- Sam Bankman-Fried must face all criminal charges brought against him, the judge in his case has ruled
- The US government’s case against Bankman-Fried has expanded, with additional charges added, including securities fraud and conspiracy to bribe Chinese officials.
- Bankman-Fried’s defense attempted to dismiss charges not covered by his extradition agreement, but the court denied the request
Sam Bankman-Fried has failed to get the criminal charges against him kicked, meaning he must confront the complete range of criminal charges brought against him by US prosecutors. Judge Lewis Kaplan issued an order on Tuesday which rejected the motions aimed at dismissing 10 out of the 13 charges faced by the former entrepreneur which encompass accusations of campaign finance infractions and conspiracy to commit bank fraud. Kaplan also dismissed the arguments asserting that specific charges filed after the 31-year-old’s extradition from the Bahamas in December should be disregarded.
US Government Case Has Expanded
The US government’s case against Bankman-Fried has significantly expanded since he was initially charged with eight counts last year, which included wire fraud and conspiracy to commit money laundering, relating to his running of FTX.

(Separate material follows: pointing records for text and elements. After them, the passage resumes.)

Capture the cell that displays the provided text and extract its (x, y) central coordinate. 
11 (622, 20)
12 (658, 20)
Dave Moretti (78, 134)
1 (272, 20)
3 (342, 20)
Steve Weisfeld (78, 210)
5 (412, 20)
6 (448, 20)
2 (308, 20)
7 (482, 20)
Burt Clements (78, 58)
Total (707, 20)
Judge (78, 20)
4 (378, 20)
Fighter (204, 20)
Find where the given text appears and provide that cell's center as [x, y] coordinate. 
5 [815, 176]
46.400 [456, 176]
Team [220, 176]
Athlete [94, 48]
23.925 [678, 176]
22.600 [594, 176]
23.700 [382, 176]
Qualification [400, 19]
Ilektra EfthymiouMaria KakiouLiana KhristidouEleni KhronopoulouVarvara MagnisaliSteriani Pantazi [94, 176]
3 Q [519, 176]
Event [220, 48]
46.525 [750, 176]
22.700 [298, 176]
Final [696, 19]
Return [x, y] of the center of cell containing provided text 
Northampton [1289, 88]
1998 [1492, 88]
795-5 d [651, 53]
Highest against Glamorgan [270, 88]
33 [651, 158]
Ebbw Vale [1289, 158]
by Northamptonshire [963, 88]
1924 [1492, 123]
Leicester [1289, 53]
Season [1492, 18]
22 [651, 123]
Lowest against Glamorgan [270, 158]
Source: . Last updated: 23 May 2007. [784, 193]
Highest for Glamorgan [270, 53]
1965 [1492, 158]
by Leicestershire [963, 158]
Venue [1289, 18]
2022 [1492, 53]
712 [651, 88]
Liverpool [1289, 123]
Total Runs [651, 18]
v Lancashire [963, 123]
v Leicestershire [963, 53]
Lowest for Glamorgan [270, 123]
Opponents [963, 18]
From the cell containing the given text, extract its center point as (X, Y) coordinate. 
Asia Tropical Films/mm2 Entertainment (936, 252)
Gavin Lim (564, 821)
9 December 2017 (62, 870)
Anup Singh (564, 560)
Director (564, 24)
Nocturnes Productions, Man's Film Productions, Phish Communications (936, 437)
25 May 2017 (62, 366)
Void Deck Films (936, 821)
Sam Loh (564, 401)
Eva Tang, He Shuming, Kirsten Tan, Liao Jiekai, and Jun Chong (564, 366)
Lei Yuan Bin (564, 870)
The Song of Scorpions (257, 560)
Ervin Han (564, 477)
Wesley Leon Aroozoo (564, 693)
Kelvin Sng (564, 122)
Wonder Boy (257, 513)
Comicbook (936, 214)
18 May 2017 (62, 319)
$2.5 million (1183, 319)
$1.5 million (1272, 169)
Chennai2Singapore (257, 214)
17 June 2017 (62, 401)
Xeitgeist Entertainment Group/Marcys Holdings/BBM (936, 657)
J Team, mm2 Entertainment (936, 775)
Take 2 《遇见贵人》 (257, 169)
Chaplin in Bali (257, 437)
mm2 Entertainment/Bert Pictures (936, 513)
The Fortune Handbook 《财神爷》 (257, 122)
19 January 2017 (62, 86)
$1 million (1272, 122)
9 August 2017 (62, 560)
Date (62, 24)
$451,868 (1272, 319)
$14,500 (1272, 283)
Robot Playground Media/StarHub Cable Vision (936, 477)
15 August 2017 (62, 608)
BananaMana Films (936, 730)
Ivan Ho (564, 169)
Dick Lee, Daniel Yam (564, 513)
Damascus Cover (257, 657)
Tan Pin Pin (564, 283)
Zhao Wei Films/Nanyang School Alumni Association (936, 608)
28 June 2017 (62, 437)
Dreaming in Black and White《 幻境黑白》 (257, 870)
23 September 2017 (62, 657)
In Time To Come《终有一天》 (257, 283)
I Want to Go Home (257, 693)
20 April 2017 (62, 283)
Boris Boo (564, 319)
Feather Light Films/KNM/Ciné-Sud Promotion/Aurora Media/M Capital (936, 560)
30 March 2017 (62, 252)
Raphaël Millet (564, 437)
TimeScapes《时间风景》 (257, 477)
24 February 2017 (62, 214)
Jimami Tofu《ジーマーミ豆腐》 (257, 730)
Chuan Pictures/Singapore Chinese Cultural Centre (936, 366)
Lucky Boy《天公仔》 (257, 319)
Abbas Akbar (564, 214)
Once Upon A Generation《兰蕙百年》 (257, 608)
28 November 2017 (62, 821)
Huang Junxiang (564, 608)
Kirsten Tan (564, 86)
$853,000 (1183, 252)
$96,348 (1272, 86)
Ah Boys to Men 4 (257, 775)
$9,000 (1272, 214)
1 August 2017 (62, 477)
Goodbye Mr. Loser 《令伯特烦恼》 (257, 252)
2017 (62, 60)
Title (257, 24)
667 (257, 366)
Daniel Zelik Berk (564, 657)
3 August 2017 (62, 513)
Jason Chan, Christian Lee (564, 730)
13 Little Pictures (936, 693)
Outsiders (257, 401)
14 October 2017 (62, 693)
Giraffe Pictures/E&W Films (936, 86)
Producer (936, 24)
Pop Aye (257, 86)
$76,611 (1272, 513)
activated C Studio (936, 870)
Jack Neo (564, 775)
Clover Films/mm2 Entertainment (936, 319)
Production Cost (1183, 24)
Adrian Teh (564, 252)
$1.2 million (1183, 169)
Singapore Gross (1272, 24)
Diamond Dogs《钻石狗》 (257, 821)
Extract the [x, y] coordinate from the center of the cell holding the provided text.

In February, prosecutors added four additional criminal charges, including securities and commodities fraud and a month later introduced a new count which alleged that Bankman-Fried conspired to bribe Chinese officials.
Bankman-Fried’s legal team made several arguments in an attempt to dismiss 10 of these charges, claiming that he should only stand trial for the counts specified in his extradition agreement. Earlier this month the US government surprised many by announcing its agreement to separate some of the charges that arose after Bankman-Fried’s extradition for a future trial, a decision that was made due to uncertainties regarding whether the Bahamian government consented to those additional charges.
Judge Kaplan approved this request. While he denied Bankman-Fried’s efforts to dismiss the post-extradition charges on Tuesday, he stated that the defense could renew their argument if the Bahamas objects to any of the charges brought against the former FTX CEO.
FTX Report Constitutes Unfortunate Timing
The ruling comes a day after a report by John Ray, the former Enron administrator who took over as FTX’s CEO after the company filed for bankruptcy, which shed a negative light on the internal operations of the cryptocurrency firm leading up to its dramatic collapse in November.
According to Ray, FTX executives engaged in deceitful practices such as providing false information to banks and auditors, fabricating documents, and constantly shifting the FTX Group across different jurisdictions from the United States to Hong Kong and eventually to the Bahamas. These actions were undertaken in an ongoing effort to facilitate their wrongdoing while evading detection.
Ray further revealed that an attorney representing FTX created a fraudulent intercompany agreement, backdating it by two years, with the intention of misleading external auditors regarding the company’s financial status. The resulting audit, based on this deceptive agreement, was then utilized to attract investments from unsuspecting investors.